Required work: Nothing but the lines below between the line holding "You are a computer-use agent. The height" and the line holding "Instruction: Tap the 'ở lại coi' bubble", inclusive, should appear in the answer, each set down exactly.

Listed entries:

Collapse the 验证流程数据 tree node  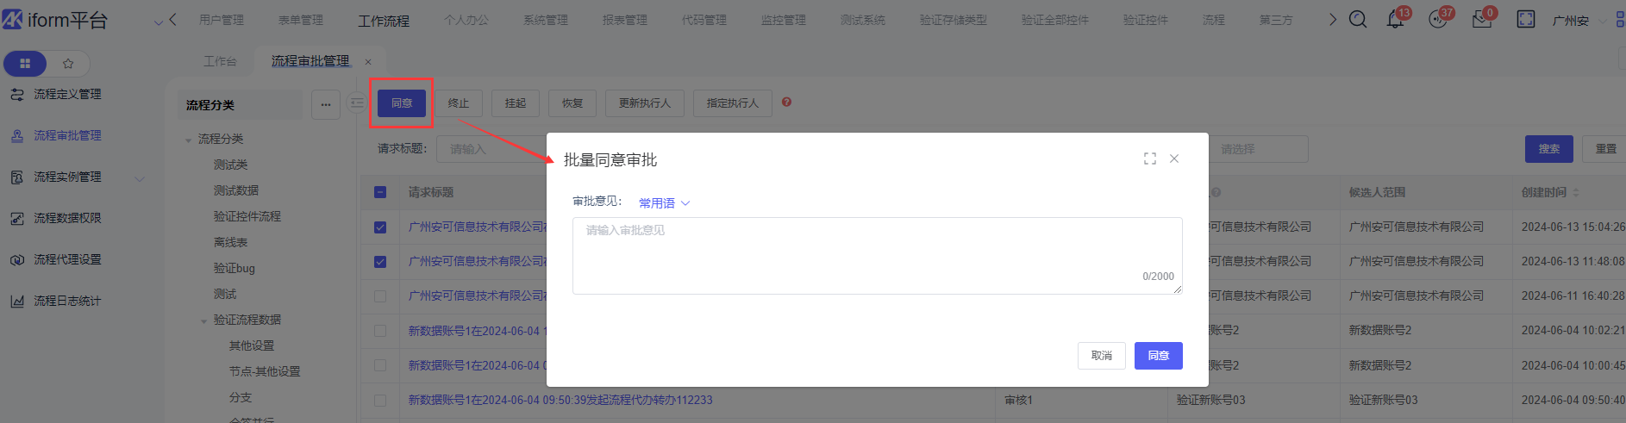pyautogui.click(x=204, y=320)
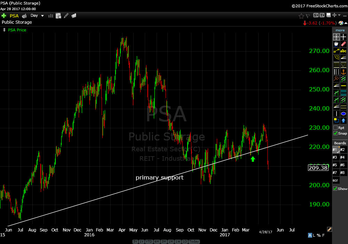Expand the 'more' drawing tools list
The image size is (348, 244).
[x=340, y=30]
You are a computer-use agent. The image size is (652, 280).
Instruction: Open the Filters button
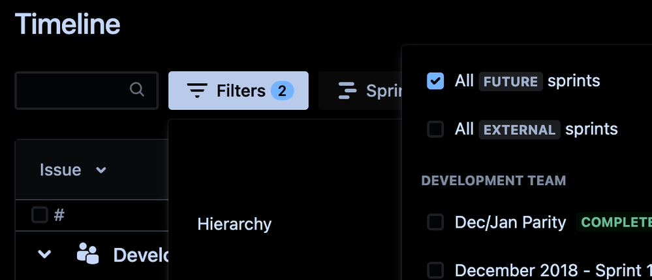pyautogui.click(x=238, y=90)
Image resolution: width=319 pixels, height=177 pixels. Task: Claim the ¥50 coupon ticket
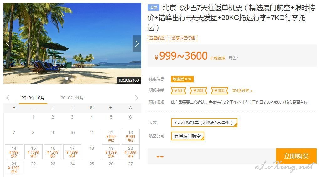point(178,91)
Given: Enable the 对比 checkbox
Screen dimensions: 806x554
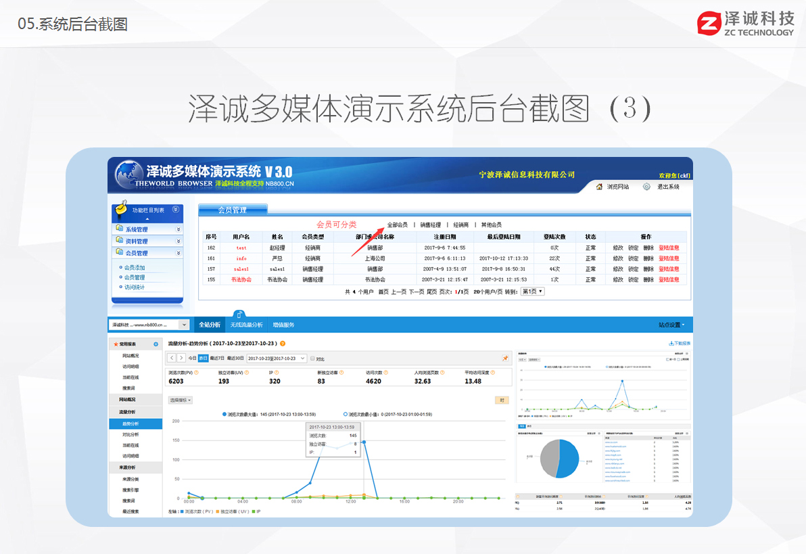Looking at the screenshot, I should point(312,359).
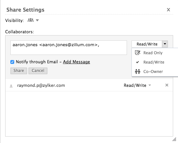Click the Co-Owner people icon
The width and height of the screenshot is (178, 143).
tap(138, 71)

==

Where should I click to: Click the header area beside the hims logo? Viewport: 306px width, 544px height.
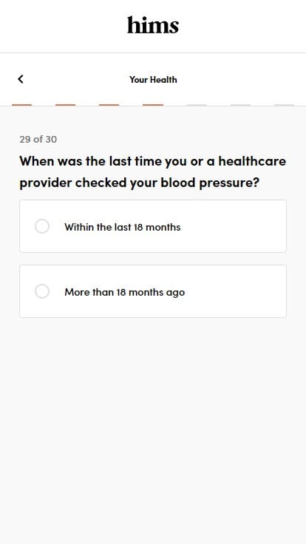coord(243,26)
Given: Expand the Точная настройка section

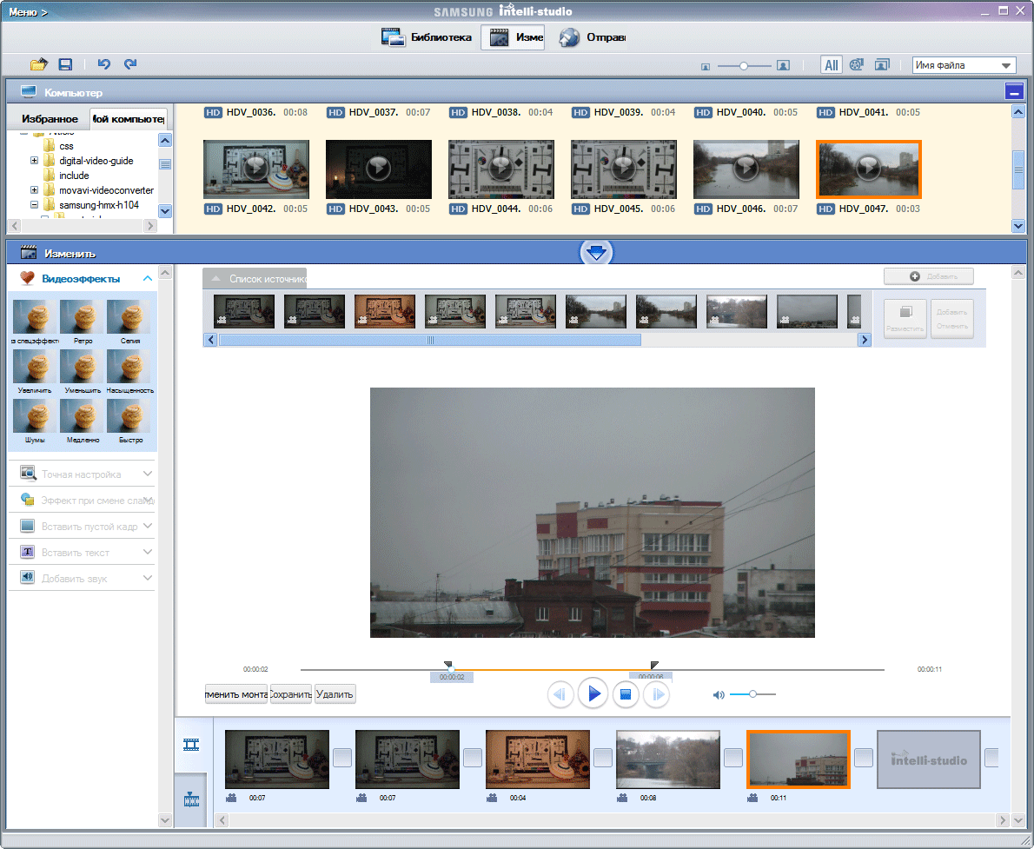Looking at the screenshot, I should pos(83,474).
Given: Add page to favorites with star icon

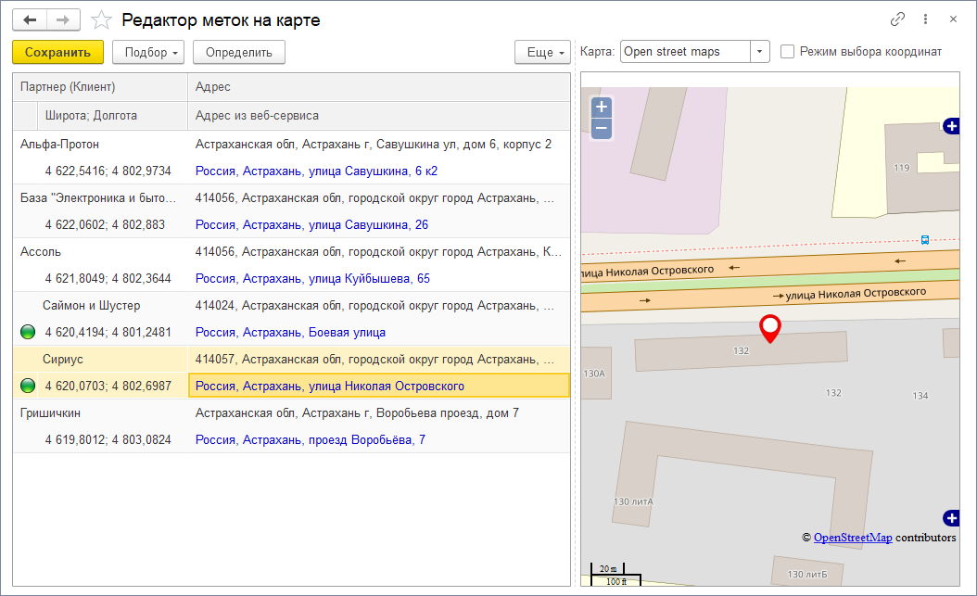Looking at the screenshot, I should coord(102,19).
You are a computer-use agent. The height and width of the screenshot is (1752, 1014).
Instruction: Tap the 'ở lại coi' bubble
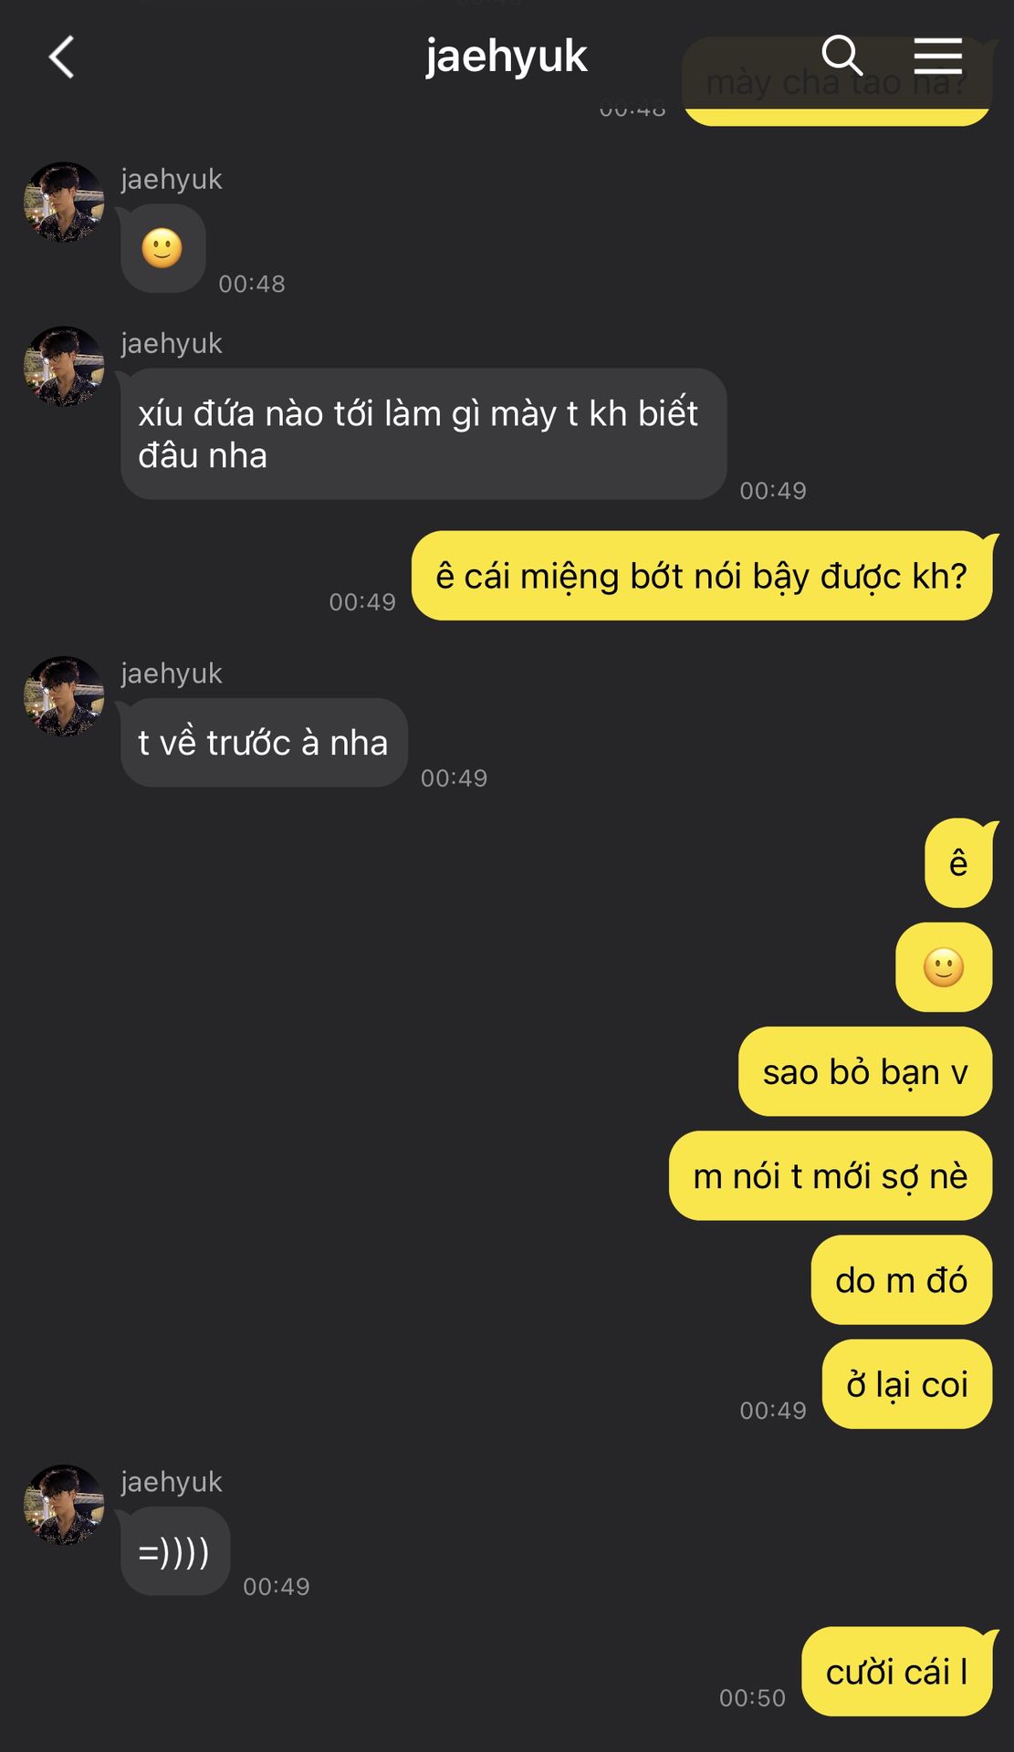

Response to this exercise:
You are a computer-use agent. The height and width of the screenshot is (1752, 1014).
Instruction: Tap the 'ở lại coi' bubble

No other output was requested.